**Brief 1**
In the speaker bios, which university awarded Carlo Nasi his Ph.D.?
**Brief 2**
Reproduce the stretch of the speaker bios from "Speaker Bios" through "with paramilitary groups.".
**Brief 3**
Using the speaker bios, decide whether each statement agrees with the text, and support each yes or no with the deciding words quoted exactly. (a) Carlo Nasi was a Visiting Researcher at Stanford's Center for International Security and Cooperation between 1999 and 2001. (b) Jorge Rojas Rodriguez wrote his paper without a co-author. (c) Jorge Rojas Rodriguez formerly worked as a journalist.

Speaker Bios
Panel I: National Peace Initiatives
Carlo Nasi
Paper Title: Colombia's Peace Processes 1982-2002: Conditions, Strategies and Outcomes
Carlo Nasi directs the Theory and Practice of Conflict Resolution in Civil Wars and Negotiations & International Relations graduate programs at the Universidad de los Andes in Bogotá, Colombia. He received his Ph.D. in Government and International Studies from the University of Notre Dame in 2002. Between 1999-2001, he was a Visiting Researcher at Stanford's Center for International Security and Cooperation (CISAC). He was also a consultant to the Colombian Congress during peace negotiations with paramilitary groups.
Email: cnasi@uniandes.edu.co
Jorge Rojas Rodriguez
Paper Title (with Adam Isacson): Origins, Evolution and Lessons Learned from the Colombian Peace Movement
Jorge Rojas Rodriguez is a founder and the Director of CODHES (Consultoria para los derechos humanos y el desplazamiento) - Consultancy for Human Rights and Displacement in Bogotá, Colombia. He is a former journalist and winner of the Interaction Humanitarian Award 2004 in honor of his years of work defending human rights in Colombia.

**Dataset extract**
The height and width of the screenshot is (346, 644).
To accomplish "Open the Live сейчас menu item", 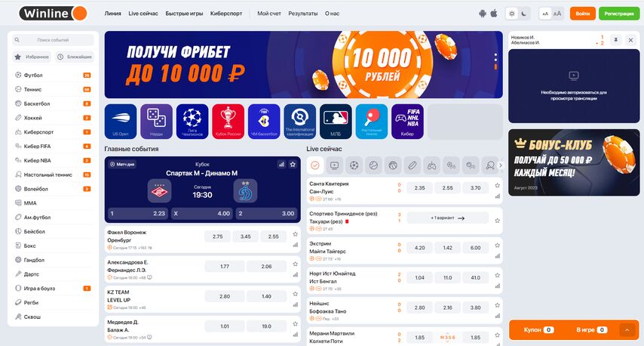I will pos(143,14).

**Problem solution 1**
The University of Notre Dame

**Problem solution 2**
Speaker Bios
Panel I: National Peace Initiatives
Carlo Nasi
Paper Title: Colombia's Peace Processes 1982-2002: Conditions, Strategies and Outcomes
Carlo Nasi directs the Theory and Practice of Conflict Resolution in Civil Wars and Negotiations & International Relations graduate programs at the Universidad de los Andes in Bogotá, Colombia. He received his Ph.D. in Government and International Studies from the University of Notre Dame in 2002. Between 1999-2001, he was a Visiting Researcher at Stanford's Center for International Security and Cooperation (CISAC). He was also a consultant to the Colombian Congress during peace negotiations with paramilitary groups.

**Problem solution 3**
(a) Yes: "Between 1999-2001, he was a Visiting Researcher at Stanford's Center for International Security and Cooperation (CISAC)."
(b) No: "Paper Title (with Adam Isacson)"
(c) Yes: "He is a former journalist"